Secret recordings reveal the sexual struggles of Fifties Britain
How women tried to overcome sexual difficulties at a pivotal moment in Britain's sex history
“I feel so frigid” | “I feel I am failing him a great deal” |“It didn’t work and I got so upset” |“I need to relax, it is not physical, it is in my mind”.
These are just some of the painful secrets that women confided to the pioneering sexual counsellor, Joan Malleson, in 1950s London. What these patients didn’t know was that Malleson was secretly recording their conversations.
Now, for the first time, a University of Cambridge historian has examined these incredibly rare insights into some of Britain’s earliest sexual counselling sessions.
The study, published today in Twentieth Century British History, investigates how Malleson combined psychological techniques with practical exercises to treat a range of sexual disorders. It also reveals that seeking sexual fulfillment in 1950s Britain could be a deeply confusing and upsetting quest for heterosexual couples.

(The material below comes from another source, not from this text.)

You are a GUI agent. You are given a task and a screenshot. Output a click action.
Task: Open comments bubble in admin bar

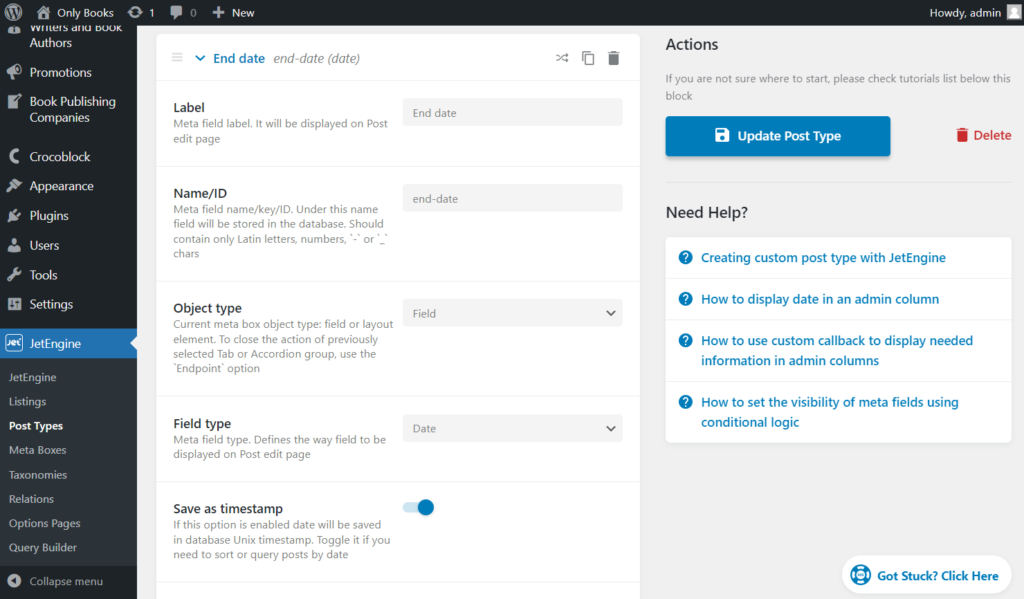(183, 12)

Dr Caroline Rusterholz listened to the recordings at the Wellcome Library in London. To avoid any ethical issues, they have been anonymised and any personal information that might lead to the identification of individuals has been removed.
“Malleson may have wanted to ensure her patients spoke spontaneously and didn’t want to increase their anxiety,” says Rusterholz. “Ethical guidelines in the 1950s didn’t prohibit recording of this kind. Today, of course, we see things differently and we have a duty to handle this evidence with great care and respect.
“This evidence is crucial to understanding shifting sexual attitudes and major developments in sexual counselling in this period. And as we try to come to terms with twenty-first century sexual pressures, it might help to acknowledge and reflect on what this generation went through in the 1950s.”
Joan Malleson (1899–1956) was a birth control advocate and one of the first female doctors to provide contraceptive and sexual health advice to her patients. In doing so, she realised that the difficulties her patients faced extended to sexual marital relations. In 1938, she became head of the clinic for marital difficulties at the North Kensington Women’s Welfare Centre and started providing sexual counselling. From 1950 she continued her work at University College Hospital’s contraceptive clinic.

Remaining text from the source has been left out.